Sodium-glucose cotransporter 2 (SGLT2) inhibitors (including
Dapagliflozin, Canagliflozin and Empagliflozin) are novel hypoglycemic
agents that lower blood glucose mainly by inhibiting glucose
reabsorption from the proximal tubules of the kidney and increasing
urinary glucose excretion6. In recent years, several
studies have shown that SGLT2 inhibitors may improve liver fibrosis in
addition to significant hypoglycemic effects7,8. A
multicenter, randomized controlled trial (RCT) revealed that long-term
ipragliflozin treatment ameliorates liver fibrosis in patients with
NAFLD and T2DM9. Another study based on real-world
data also showed that SGLT2 inhibitors not only lowered blood glucose
but also improved liver fatty infiltration and fibrosis in patients with
NAFLD and T2DM, suggesting that SGLT2 inhibitors may be potential drugs
for anti-liver fibrosis10. Interestingly, another
study also discovered that Empagliflozin improves liver fibrosis in
patients with NAFLD without T2DM, indicating that SGLT2 inhibitors may
ameliorate liver fibrosis through non-hypoglycemic
effects11. However, the anti-fibrotic effect of SGLT2
inhibitors still needs to be further confirmed, and it remains unclear
whether SGLT2 inhibitors can alleviate liver fibrosis through other
mechanisms rather than glycemic control or weight reduction. Since it
remains uncertain whether SGLT2 is expressed in the liver, the
anti-fibrotic effect of SGLT2 inhibitors may be indirectly through the
improvement of insulin resistance or gut microbiota4.

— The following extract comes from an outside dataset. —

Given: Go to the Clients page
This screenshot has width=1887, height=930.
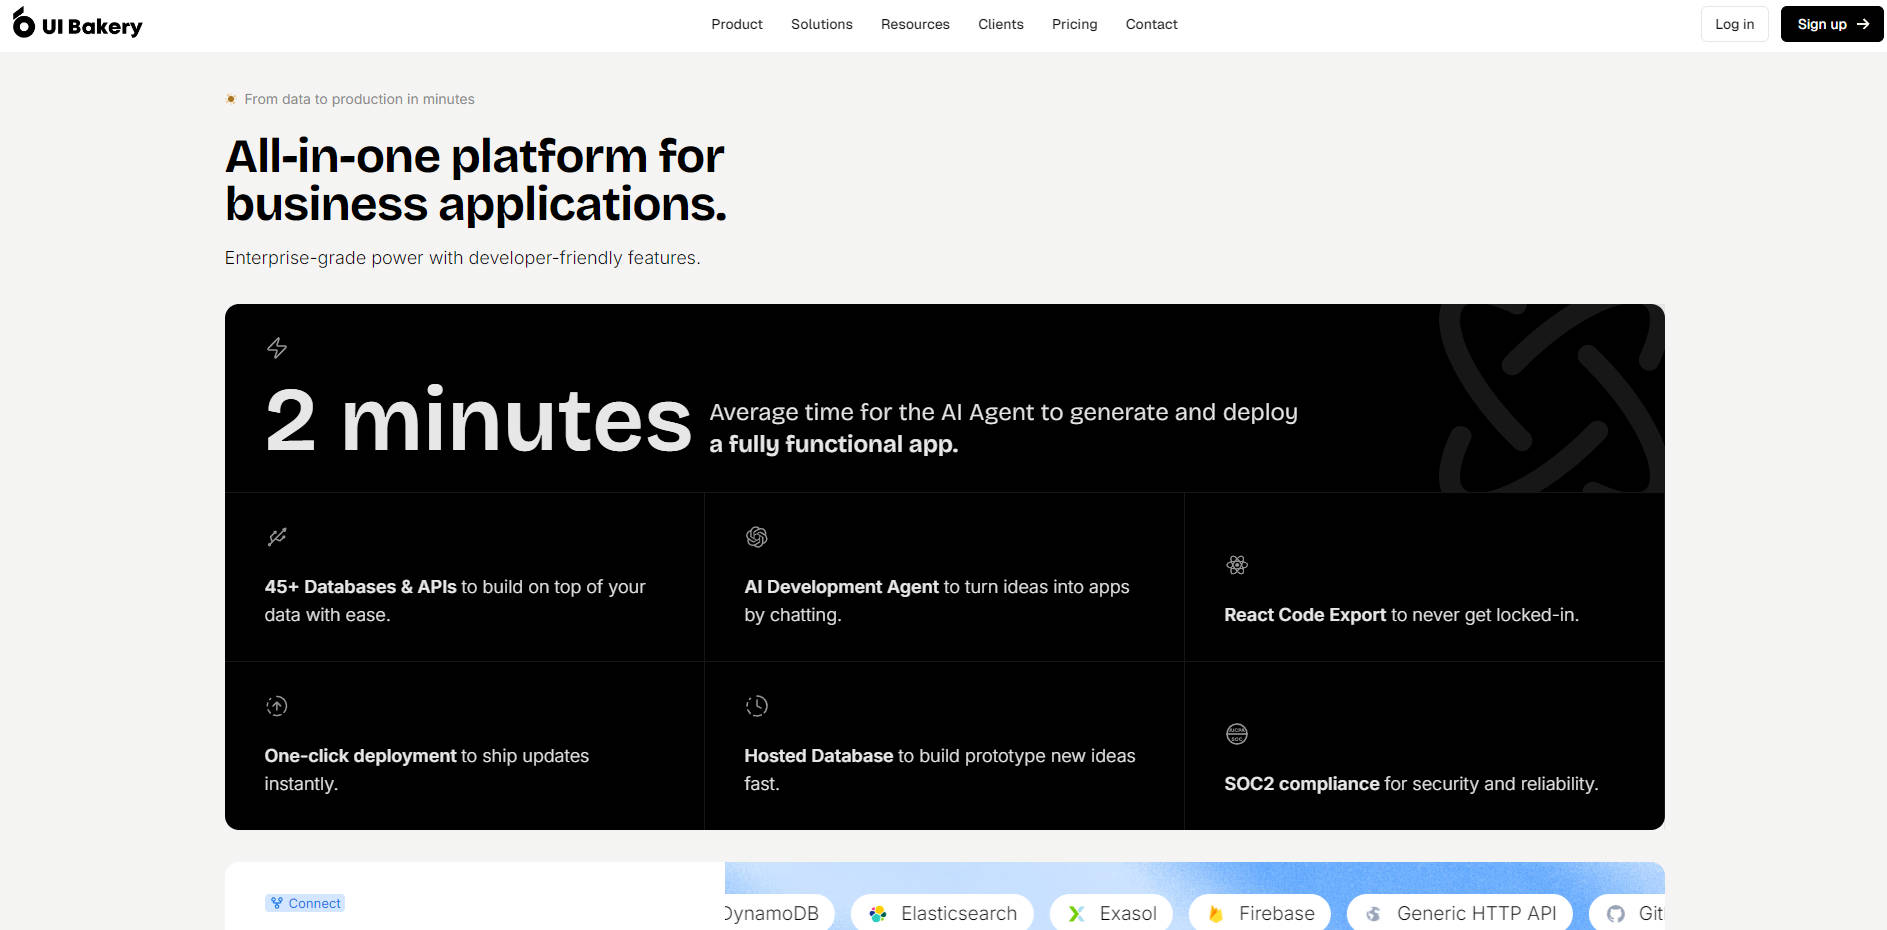Looking at the screenshot, I should (x=1000, y=24).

In recent years, a number of studies have found that SGLT2 inhibitors
seem to be able to regulate intestinal flora and play a protective role
in many diseases12,13. Hao et al. found that
Empagliflozin can mitigate atherosclerosis partly by regulating
intestinal microbiota14. Similarly, Deng et al. also
reported that Empagliflozin can ameliorate type 2 diabetes
mellitus-related diabetic nephropathy via altering the gut
microbiota15. These evidences indicate that SGLT2
inhibitors can regulate gut microbiota and play a significant role in
improving diseases. Notably, dysbiosis of the gut microbiota has been
observed in patients with T2DM and NAFLD, highlighting its association
with these conditions16,17. Therefore, it is plausible
that SGLT2 inhibitors attenuate liver fibrosis by modulating the gut
microbiota. However, the interactions among SGLT2 inhibitors, gut
microbiota, and liver fibrosis remain unclear and necessitate further
investigation. Consequently, the aim of the present study is to provide
additional evidence regarding the therapeutic effects of SGLT2
inhibitors on liver fibrosis using a high-fat diet/streptozotocin
(HFD/STZ)-induced T2DM and liver fibrosis mouse model and explore the
potential relationship between the observed anti-fibrotic effects and
modulation of the gut microbiota.
RESULTS
2.1 Empagliflozin had no significant effect on body weight and
food intake inHFD/STZ-induced T2DM
mice
To observe the effects of SGLT2 inhibitors on liver fibrosis,
HFD/STZ-induced liver fibrosis with type 2 diabetes mellitus models were
treated with Empagliflozin (Figure 1A). Compared to the Chow diet group,
the body weight of mice in HFD group increased significantly (P
< 0.05), while mice showed a significant decrease in body
weight (P < 0.05) and a significant increase in blood glucose
(P < 0.05) after intraperitoneal injection of STZ at week 8
(Supplementary Figure 1 and 2). After 6 weeks of Empagliflozin
administration, no significant changes were observed both in body weight
(Figure 1B) and food intake (Supplementary Figure 3).